Manufacturing CIOs are pouring money into AI. But most of them are running into a wall they built themselves, years of accumulated technical debt across IT, operational technology (OT), and engineering technology (ET) systems that were never designed to support machine learning, predictive analytics, or automated decision-making. The ambition is there. The infrastructure is not.
A February 2026 Gartner® report, 2026 Top Trends for Manufacturing CIOs: Challenges, identifies compounded technical debt as one of three headwinds threatening to stall manufacturing progress over the next three years. According to the report, Aging IT/OT/ET systems and complex integrations are stalling AI scalability and increasing cost, risk and rigidity.

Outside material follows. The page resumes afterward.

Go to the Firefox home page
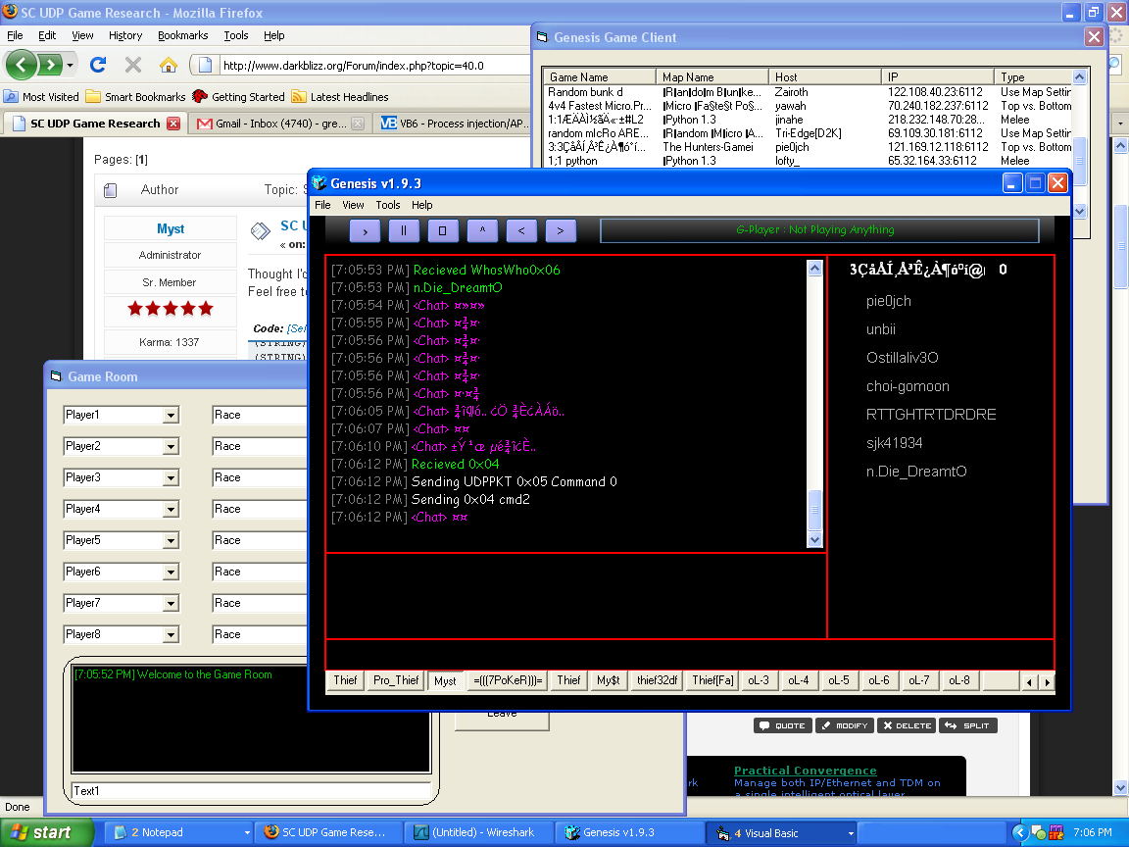This screenshot has height=847, width=1129. (x=169, y=66)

This is not a theoretical problem. Forty-eight percent of manufacturers with defined modernization plans are currently modernizing their core systems. Still, they are doing so to cut costs (39%), adopt new technology (37%), and improve security (29%), not to reduce technical debt itself. Yet when compared against other objectives or short-term needs, technical debt is often seen as being a lower priority to the point that 7% of organizations treat technical debt reduction as a top-three driver of modernization. That gap between AI ambition and infrastructure readiness is where projects stall, budgets overrun, and competitive advantages evaporate.
Key takeaways for manufacturing leaders
Technical debt is no longer an IT problem. It has become decentralized across business units, OT systems, and engineering platforms. PMO leaders and operations heads own parts of this debt, whether they realize it or not.
AI adoption depends on data quality, and data quality depends on systems. Manufacturing execution systems and enterprise asset management platforms over a decade old cannot produce the clean, integrated data AI requires. Without modernization, AI projects will continue to underdeliver.
The cost of deferring modernization exceeds the cost of change. Gartner® repeatedly observes that organizations defer system upgrades, citing the "cost of change," but this deferral compounds the problem and drives higher downstream costs.
Fifty-four percent of manufacturing I&O leaders say rapid technical debt accumulation from digital transformation is their top challenge. Another 48% face high costs and risks from critical technology dependencies. These numbers confirm the scale of the problem.
Categorizing technical debt is the starting point. Not all technical debt requires immediate remediation. Breaking it into categories of maintainability, compatibility, portability, security, and performance efficiency lets organizations prioritize what matters most.